“He’s handsome, he’s fun, he’s poised and refined, and plays with clarity and virtuosity beyond his years,” says artistic director Paul Dyer of Israel’s talented performer and composer Avi Avital, who will play with the Australian Brandenburg Orchestra for their second twenty fifth anniversary concert in May, 2014.
Avital is best known for his interpretation of well-known Baroque pieces and folk songs, many of which were originally written for instruments other than a mandolin. He is considered one of the emerging young superstars of the world stage right now, playing his chosen instrument of choice with a clarity and professionalism that belies his years.

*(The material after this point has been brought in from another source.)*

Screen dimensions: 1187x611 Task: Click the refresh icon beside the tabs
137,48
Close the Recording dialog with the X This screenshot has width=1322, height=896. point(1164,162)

Avi Avital is “… a brilliant musician who has re-imaged the world of the mandolin” Paul Dyer noted, when talking about how he had chosen the emerging young virtuoso player to be on the orchestra’s 25 Anniversary year program. Together they will ‘celebrate the mandolin, the chameleon of the music world, with a captivating journey of beauty and romance’.
The concert also features the famous Pachelbel Canon, and 20th century compositions by Béla Bartók and Manuel de Fall. Dyer commented on Avital’s choice of works (2) by Johann Sebastian Bach (1685-1750) that he transcribed for the mandolin himself and will present on this very special program.
Whichever way you look at it, Dyer points out “Bach’s music is full of secrets. No matter how long you’ve been playing it, there is still something to discover every time. Using a different instrument allows you to hear its timelessness in a new way.”
Historians consider the mandolin as a cousin of the lute, also being popularly revived by Baroque artists around the world. It came into its own during the eighteenth century then suffered a ‘stately decline’. During the 20’s it had a revival, especially in America’s west.
However in the 21st century, for Avital and on his handcrafted instrument it is a whole new challenge, one he embraces with great alacrity. One American critic commented recently that it certainly did not hurt that Avital played the mandolin with the ‘same kind of loving fervour with which a rock guitarist might cradle his guitar.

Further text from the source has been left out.